DATA PROVIDED:
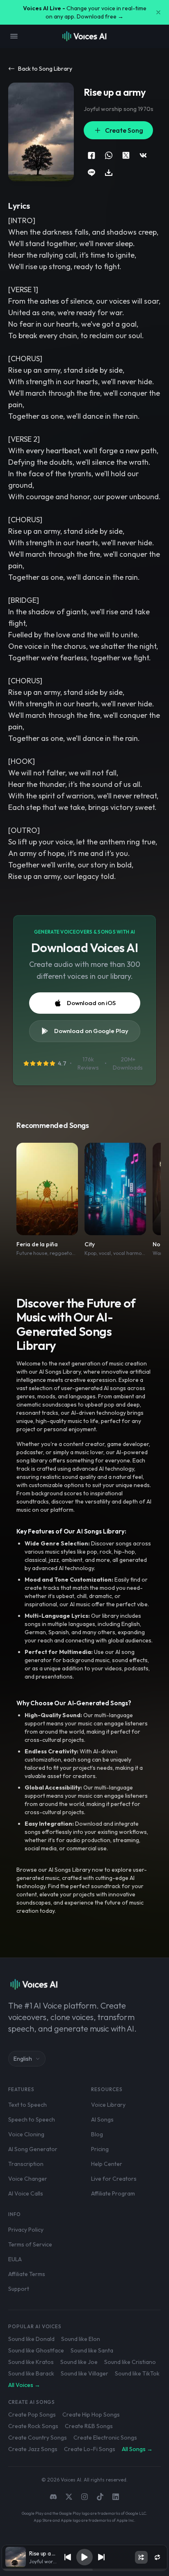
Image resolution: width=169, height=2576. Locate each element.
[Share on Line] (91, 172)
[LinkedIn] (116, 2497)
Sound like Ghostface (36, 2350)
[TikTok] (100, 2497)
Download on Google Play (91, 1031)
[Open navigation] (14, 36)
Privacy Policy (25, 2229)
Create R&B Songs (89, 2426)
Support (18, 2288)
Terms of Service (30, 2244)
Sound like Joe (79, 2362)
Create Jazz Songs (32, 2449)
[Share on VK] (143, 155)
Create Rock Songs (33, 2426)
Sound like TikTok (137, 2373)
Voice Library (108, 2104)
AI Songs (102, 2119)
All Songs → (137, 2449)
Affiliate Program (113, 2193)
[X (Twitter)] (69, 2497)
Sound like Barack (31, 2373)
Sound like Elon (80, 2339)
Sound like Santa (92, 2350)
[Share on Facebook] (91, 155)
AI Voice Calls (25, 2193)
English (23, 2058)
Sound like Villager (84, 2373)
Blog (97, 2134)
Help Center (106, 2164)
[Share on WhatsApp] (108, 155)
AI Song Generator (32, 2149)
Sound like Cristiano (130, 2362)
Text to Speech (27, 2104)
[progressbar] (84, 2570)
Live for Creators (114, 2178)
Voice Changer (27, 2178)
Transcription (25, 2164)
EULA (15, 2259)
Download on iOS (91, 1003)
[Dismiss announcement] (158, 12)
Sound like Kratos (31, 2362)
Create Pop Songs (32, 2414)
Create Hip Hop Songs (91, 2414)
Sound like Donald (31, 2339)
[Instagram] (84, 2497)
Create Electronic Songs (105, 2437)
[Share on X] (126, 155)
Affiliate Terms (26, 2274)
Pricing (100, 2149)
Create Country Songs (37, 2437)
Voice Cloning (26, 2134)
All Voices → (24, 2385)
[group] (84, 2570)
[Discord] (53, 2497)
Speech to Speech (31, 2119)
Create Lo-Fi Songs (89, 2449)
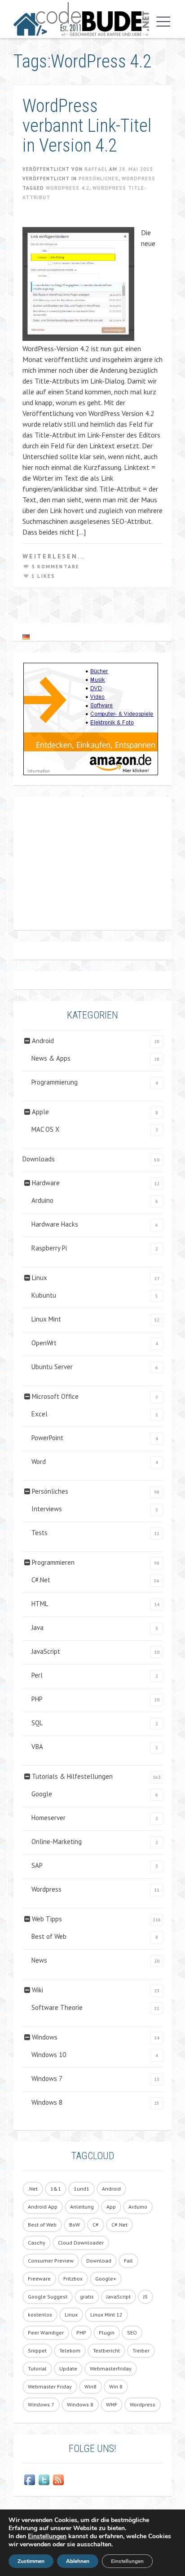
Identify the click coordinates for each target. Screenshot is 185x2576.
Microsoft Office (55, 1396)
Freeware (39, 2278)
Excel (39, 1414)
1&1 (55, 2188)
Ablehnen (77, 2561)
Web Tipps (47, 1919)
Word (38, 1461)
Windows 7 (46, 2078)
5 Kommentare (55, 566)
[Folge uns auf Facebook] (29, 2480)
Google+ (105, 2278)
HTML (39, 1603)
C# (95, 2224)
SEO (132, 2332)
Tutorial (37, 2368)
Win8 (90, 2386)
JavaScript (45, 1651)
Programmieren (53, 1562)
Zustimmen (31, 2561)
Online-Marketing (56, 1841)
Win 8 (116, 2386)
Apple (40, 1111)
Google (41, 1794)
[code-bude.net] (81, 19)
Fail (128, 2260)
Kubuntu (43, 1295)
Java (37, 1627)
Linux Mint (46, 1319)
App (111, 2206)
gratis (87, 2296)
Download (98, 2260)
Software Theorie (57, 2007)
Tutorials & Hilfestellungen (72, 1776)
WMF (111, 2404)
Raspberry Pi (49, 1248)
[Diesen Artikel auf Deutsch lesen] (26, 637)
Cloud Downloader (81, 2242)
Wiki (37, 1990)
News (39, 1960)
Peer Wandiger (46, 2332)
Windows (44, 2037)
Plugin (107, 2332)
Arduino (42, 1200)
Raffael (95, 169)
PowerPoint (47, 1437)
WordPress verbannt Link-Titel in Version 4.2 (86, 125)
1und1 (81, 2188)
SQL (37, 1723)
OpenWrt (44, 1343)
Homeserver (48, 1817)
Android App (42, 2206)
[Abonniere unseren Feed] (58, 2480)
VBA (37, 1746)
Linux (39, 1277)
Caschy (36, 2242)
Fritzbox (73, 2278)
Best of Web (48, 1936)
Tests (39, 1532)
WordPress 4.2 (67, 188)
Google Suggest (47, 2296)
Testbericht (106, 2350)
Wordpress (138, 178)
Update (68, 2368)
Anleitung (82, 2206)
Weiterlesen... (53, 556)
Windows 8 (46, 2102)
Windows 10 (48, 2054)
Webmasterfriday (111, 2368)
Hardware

ABOUT THIS TASK: Looking at the data above, write out exactly the lines that start at the one containing "SQL (37, 1723)" and end at the one containing "Weiterlesen... (53, 556)"; include both and nothing beyond.

RESULT OF THIS EXERCISE:
SQL (37, 1723)
OpenWrt (44, 1343)
Homeserver (48, 1817)
Android App (42, 2206)
[Abonniere unseren Feed] (58, 2480)
VBA (37, 1746)
Linux (39, 1277)
Caschy (36, 2242)
Fritzbox (73, 2278)
Best of Web (48, 1936)
Tests (39, 1532)
WordPress 4.2 (67, 188)
Google Suggest (47, 2296)
Testbericht (106, 2350)
Wordpress (138, 178)
Update (68, 2368)
Anleitung (82, 2206)
Weiterlesen... (53, 556)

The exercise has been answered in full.